Religious restrictions tighten ahead of new regulations

Wednesday, November 9, 2016

As religious regulations tighten,
Christians find themselves increasingly
at odds with authorities.
(Photo: China Aid)
China Aid
Translated by Carolyn Song.

(Wenzhou, Zhejiang—Nov. 9, 2016) In preparation for the implementation of revisions to the Regulations on Religious Affairs, local districts across China have begun to strengthen their control and management of religious activities.

According to the Ethnic and Religious Affairs Committee of Zhejiang Province’s website, the Lucheng district of Wenzhou plans to build a grid system to regulate religious affairs. The system, which will consist of 111 large grids, will be monitored by more than 1,500 liaison officers from the religious affairs bureau. Each village will be surveilled.

Lucheng also implemented the Five Entries and Five Transformations movement, which aims to force churches to conform with the Communist Party’s stipulations. This year, 343 state-run newspapers containing the Party’s religious policies and regulations will be sent to religious institutions in the district.  The material will include lectures on the theme of "concentrically building the Chinese dream" and will consist of 32 sessions, educating more than 4,314 people.

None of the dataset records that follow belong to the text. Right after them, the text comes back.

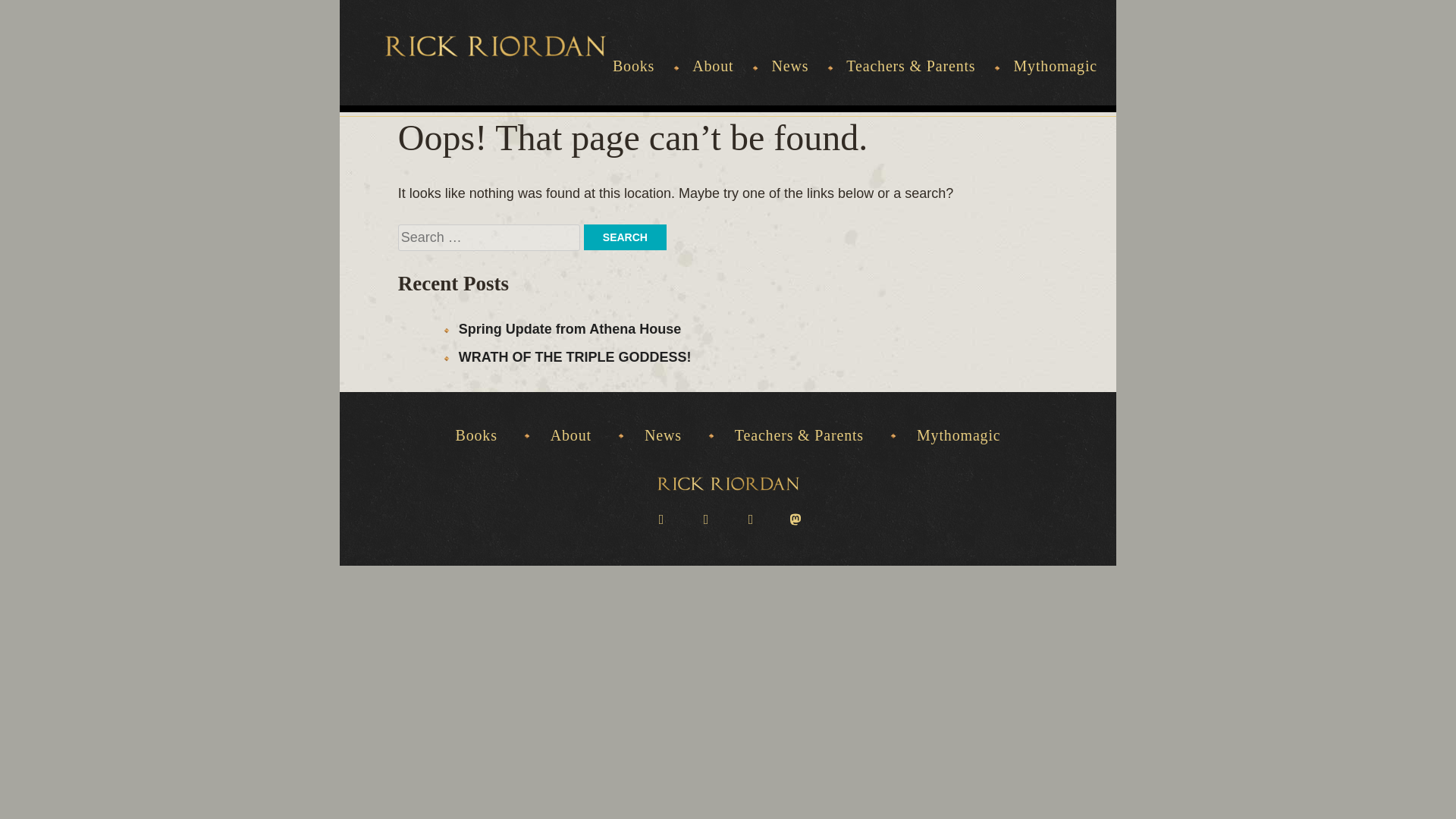
Mythomagic (1055, 81)
About (570, 434)
twitter (704, 518)
Search (624, 237)
instagram (750, 518)
Mythomagic (959, 434)
Books (475, 434)
Rick Riordan (726, 483)
Rick Riordan (495, 46)
Mastodon (795, 518)
Search (624, 237)
Search (624, 237)
WRATH OF THE TRIPLE GODDESS! (574, 356)
Spring Update from Athena House (569, 328)
facebook (659, 518)
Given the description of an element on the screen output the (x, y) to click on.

Several locations have also established 10 sites to strengthen the Communist Party‘s organization and leadership in religious work. Recently, a local government branch found what they consider to be a serious problem in rural areas: the elderly take children to church. In response, the authorities in Yangyi, Tengqiao, Shanfu, and other towns have begun establishing community cultural centers, cultural auditoriums, and activities such as "Happy Sunday" and "Childish Mind School" to attract children on the weekends, thus eliminating the problem of them attending church.

These changes come in advance of a set of proposed changes to China’s Regulations on Religious Affairs, which are scheduled to take effect next year. The proposals, which prohibit “organizing religious activities in unapproved religious sites” and “preaching, organizing religious activities, and establishing religious institutions or religious sites at schools,” are designed to limit the freedom of Christians to practice and share their faith.

China Aid reports on abuses, such as those suffered by Christians under tightening restrictions, in order to stand in solidarity with the persecuted church and promote religious freedom in China.